A few things fell into place. “Octavia.”

He nodded. “The boy’s sister and wife of Caius Claudius Marcellus. Who was their father?”

“The elder Caius Octavius.”

“And what do we know about him?”

“He was praetor a few years back,” I said, searching my memory. “I believe he was the first of his family to reach the praetorship. He did a decent job of governing Macedonia as his propraetorian province. Nobody accused him of corruption.”

“Yes, by all accounts a good and honorable man. Do you know who his forebears were?”

“My wife keeps excellent track of these things,” I said. “I don’t.”

“The family is from Velitrae, in the Volscian country. His father was a banker of that city. He married his son to Atia, the daughter of Caesar’s sister, who was the wife of Atius Balbus, another banker of Velitrae. Balbus was of great aid to Caesar in his penurious years. So Caesar’s probable heir and his sister’s are the grandchildren of bankers on both sides. Think of it: An attack on bankers, an attack on Caesar’s power base-these things would not be to the advantage of Octavia’s little brother.”

“So you think she subverted Marcus Fulvius, drew him away from her husband and the other Marcelli? But how?”

He slapped his hands against his knees and rose from his chair. “I didn’t say I knew everything. I’m just telling you where you should be looking. You are the one who is supposed to be good at this sort of thing.”

I rose as well. “I thank you for this information, Sallustius.” I tried not to make it sound too grudging. “This has been most illuminating, and you shall have your interview.”

“If you live,” he said cheerily.

We went outside and stood for a moment in the shade of the great portico. Off to the east end of the portico we could see the whole length of the Forum. Out there, near the meeting place of the comitia, I saw a man with his head turbanned in bloodstained bandages, surrounded by a crowd of belligerent-faced men, some of them wielding staves and cudgels.

“Curio has acquired protectors,” I noted.

Sallustius smiled benignly. “Are you familiar with the story of Pisistratus?”

“All I remember is that he was tyrant of Athens.” We walked down the steps and turned toward the Forum.

“He was a politician and soldier of some account, but merely one among many such. One day he appeared in the agora heavily bandaged, and claimed that he had been set upon by ruffians in the hire of the aristocrats. He petitioned the assembly to be allowed a bodyguard of armed men, and this was granted in an access of antiaristocratic fervor. Somehow this bodyguard kept growing until Pisistratus completely overawed the citizenry and eventually made himself tyrant, which position he enjoyed for a good many years.”

Sallustius turned to me and smiled again, less benignly this time. “It is the opinion of all rational historians that the wounds suffered by Pisistratus were self-inflicted.”

“Our friend Curio would never do anything so underhanded,” I asserted. Then we both had a good laugh over that one.

Sallustius wandered off and left me with some heavy thoughts to ponder. I shook hands and cadged votes bemusedly for a while, assessing the possibilities in the light of this new evidence, if evidence it was, and not just some fancy of Sallustius, who was never above playing his own political games.

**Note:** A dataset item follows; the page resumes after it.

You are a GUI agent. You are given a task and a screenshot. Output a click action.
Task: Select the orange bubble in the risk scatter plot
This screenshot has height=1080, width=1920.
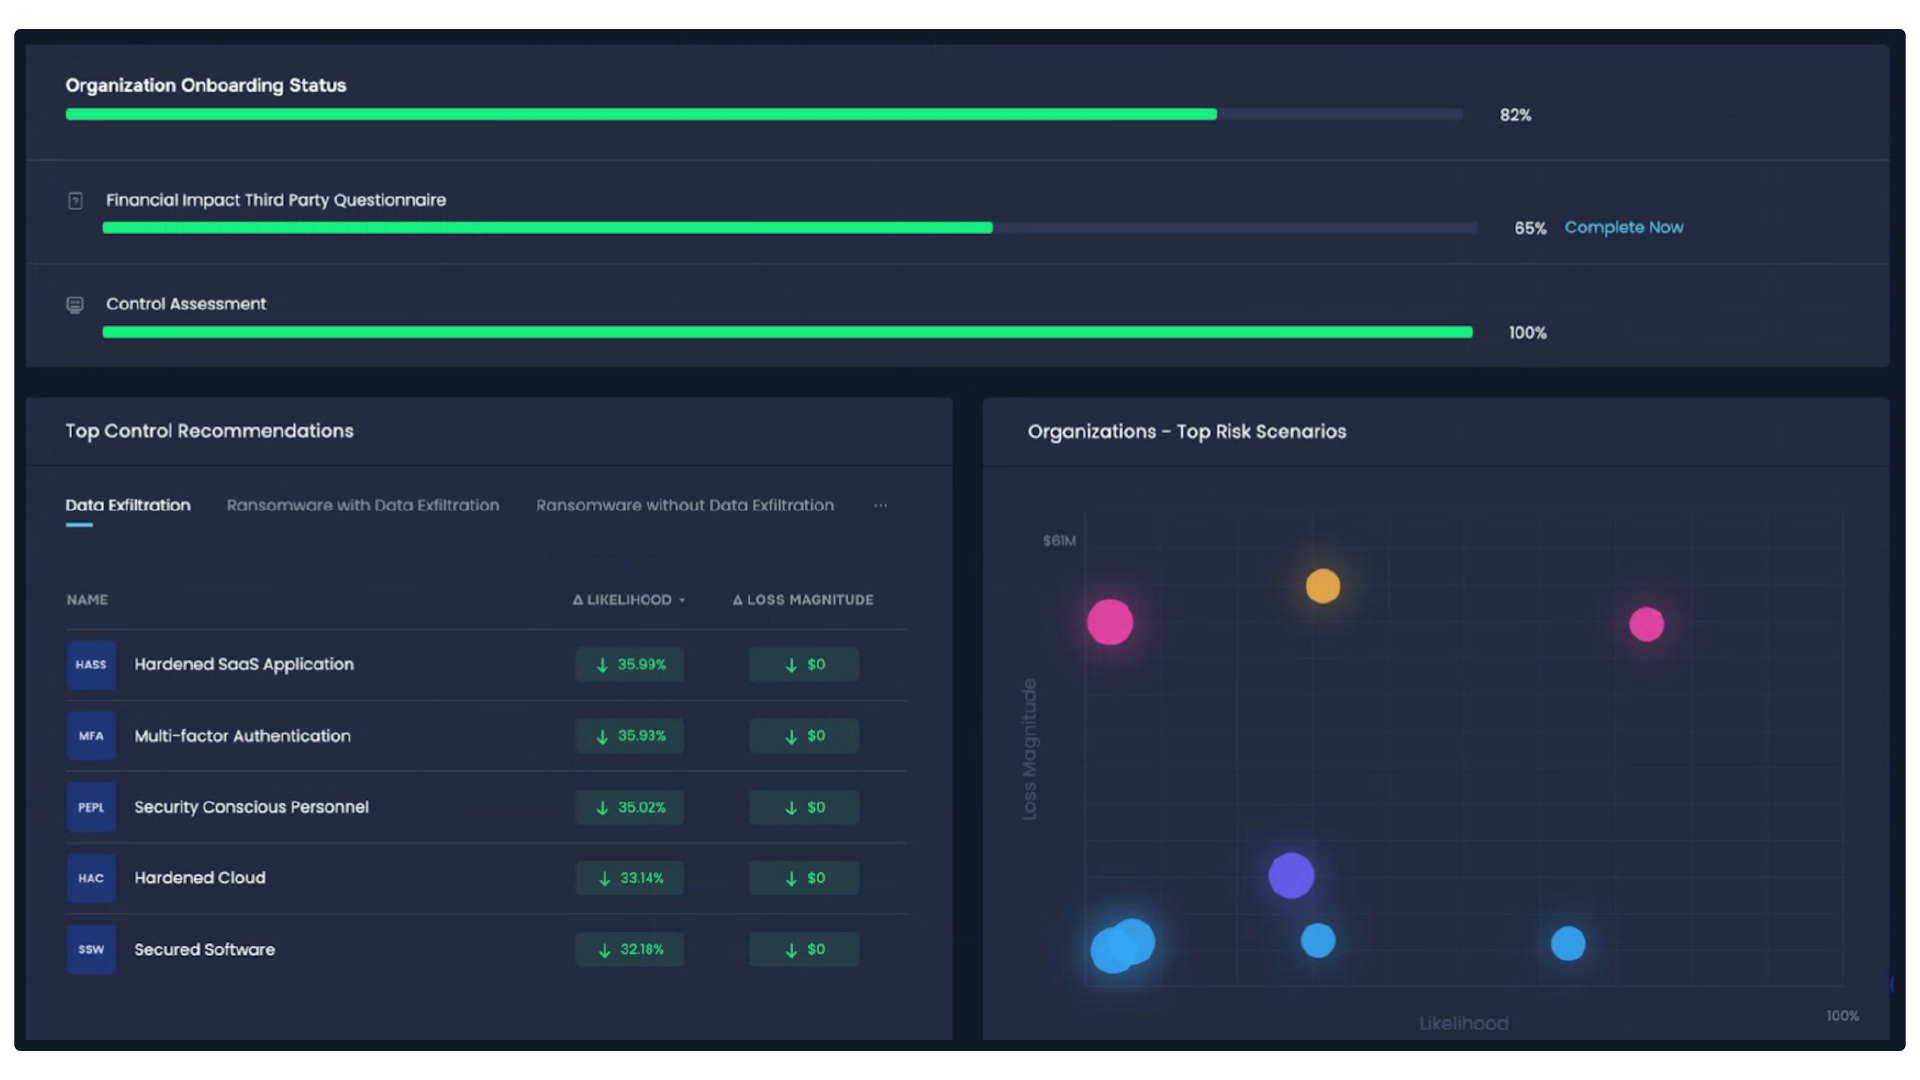[x=1324, y=586]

The sun was just touching the rooftops on the west side of the Forum when a Greek slave boy ran up to me.

“You are the Senator Metellus?” he asked with a heavy Alexandrian accent.

“I’m one of them. Decius the Younger by name.”

“My mistress, Callista, sends you this.”

He handed me a folded piece of papyrus. I opened it and saw a single, oversized Greek letter: Delta. Below that, in small, neat letters, was a single Latin word: Done.